Disadvantages of Quantum Technology

  • High Costs: Requires specialised equipment and materials, making it more expensive than traditional technologies.
  • Limited Applications: Currently, quantum technology is practical for niche applications such as cryptography, quantum computing, and quantum communications only.
  • Environmental Sensitivity: Extremely sensitive to environmental factors like temperature fluctuations, magnetic fields, and vibrations, which can disrupt quantum properties and affect calculations.
  • Control Challenges: Difficult to control and manipulate quantum systems, posing challenges in management and operation.
  • Unpredictable AI Outcomes: Quantum-powered AI systems may produce unexpected or difficult-to-explain results due to their operations based on fundamentally different principles from classical computing.
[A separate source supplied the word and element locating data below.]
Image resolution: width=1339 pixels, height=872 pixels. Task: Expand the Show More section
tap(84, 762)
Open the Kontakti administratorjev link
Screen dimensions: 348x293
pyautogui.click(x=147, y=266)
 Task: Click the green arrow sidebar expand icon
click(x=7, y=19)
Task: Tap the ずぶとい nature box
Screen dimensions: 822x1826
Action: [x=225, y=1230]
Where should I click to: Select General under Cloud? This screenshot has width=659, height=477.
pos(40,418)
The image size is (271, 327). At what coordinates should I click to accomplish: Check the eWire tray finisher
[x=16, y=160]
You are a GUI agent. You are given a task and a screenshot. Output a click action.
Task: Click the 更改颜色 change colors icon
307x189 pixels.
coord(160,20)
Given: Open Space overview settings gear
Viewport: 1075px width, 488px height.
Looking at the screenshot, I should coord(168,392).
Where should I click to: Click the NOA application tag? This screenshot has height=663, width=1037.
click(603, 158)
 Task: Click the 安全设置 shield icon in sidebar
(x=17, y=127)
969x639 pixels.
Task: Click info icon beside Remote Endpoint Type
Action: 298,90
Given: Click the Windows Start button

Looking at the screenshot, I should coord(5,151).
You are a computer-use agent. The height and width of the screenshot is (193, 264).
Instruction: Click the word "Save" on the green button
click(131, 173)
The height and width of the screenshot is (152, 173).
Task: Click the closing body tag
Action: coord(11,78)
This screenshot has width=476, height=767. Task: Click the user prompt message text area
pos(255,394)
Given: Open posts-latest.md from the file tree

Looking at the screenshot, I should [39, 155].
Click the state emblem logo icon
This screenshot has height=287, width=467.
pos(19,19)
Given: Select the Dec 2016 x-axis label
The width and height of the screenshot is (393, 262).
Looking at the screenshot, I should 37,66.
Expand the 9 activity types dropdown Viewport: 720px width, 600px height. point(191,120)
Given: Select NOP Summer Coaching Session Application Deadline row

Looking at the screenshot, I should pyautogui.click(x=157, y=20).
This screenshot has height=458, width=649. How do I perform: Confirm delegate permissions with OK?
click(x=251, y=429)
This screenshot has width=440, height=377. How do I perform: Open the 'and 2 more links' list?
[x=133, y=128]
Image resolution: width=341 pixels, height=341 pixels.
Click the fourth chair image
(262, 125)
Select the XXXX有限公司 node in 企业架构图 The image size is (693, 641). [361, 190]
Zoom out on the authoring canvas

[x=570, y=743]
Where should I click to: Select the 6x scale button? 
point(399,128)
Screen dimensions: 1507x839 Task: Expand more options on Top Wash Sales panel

Quantum Technologies in India

National Quantum Mission

  • Launched in 2023 to foster scientific and industrial research in Quantum Technology (QT) and Applications (QTA).
  • Aims to establish a vibrant ecosystem for QT-led economic growth and position India as a leader in QTA.
  • Objectives of the Mission:
    • Develop quantum computers with 50-1000 qubits within eight years using superconducting and photonic technology.
    • Implement secure satellite-based quantum communications across ground stations over a 2000 km range within India.
    • Establish secure long-distance quantum communications internationally.
    • Set up inter-city quantum key distribution networks and multi-node Quantum networks over a 2000 km range.
  • Focus Areas:
    • Development of high-sensitivity magnetometers, atomic clocks, and atomic systems for precision in timing, communications, and navigation.
    • Design and synthesis of quantum materials like superconductors, topological materials, and innovative semiconductor structures.

Other Steps

  • Thematic Hubs (T-Hubs): To be established in top academic and national institutes, focusing on quantum computing, communication, sensing, metrology, and materials/devices.
  • Quantum Research Facilities: The Indian Army established a Quantum Lab at the Military College of Telecommunication Engineering in Madhya Pradesh for advanced research and training in quantum technologies.
  • QuEST Initiative: Launched by the Department of Science and Technology to develop research facilities in quantum technology.
  • QSimToolkit: An indigenously developed toolkit designed to aid the learning and understanding of practical aspects of Quantum Computers for researchers and students.
    • Provides a platform for acquiring skills in Quantum Code and designing real quantum hardware.
  • Centre for Development of Telematics (C-DOT): A leading telecom research and development organisation in India, developing products in Quantum Key Distribution (QKD) and continuing research in this field.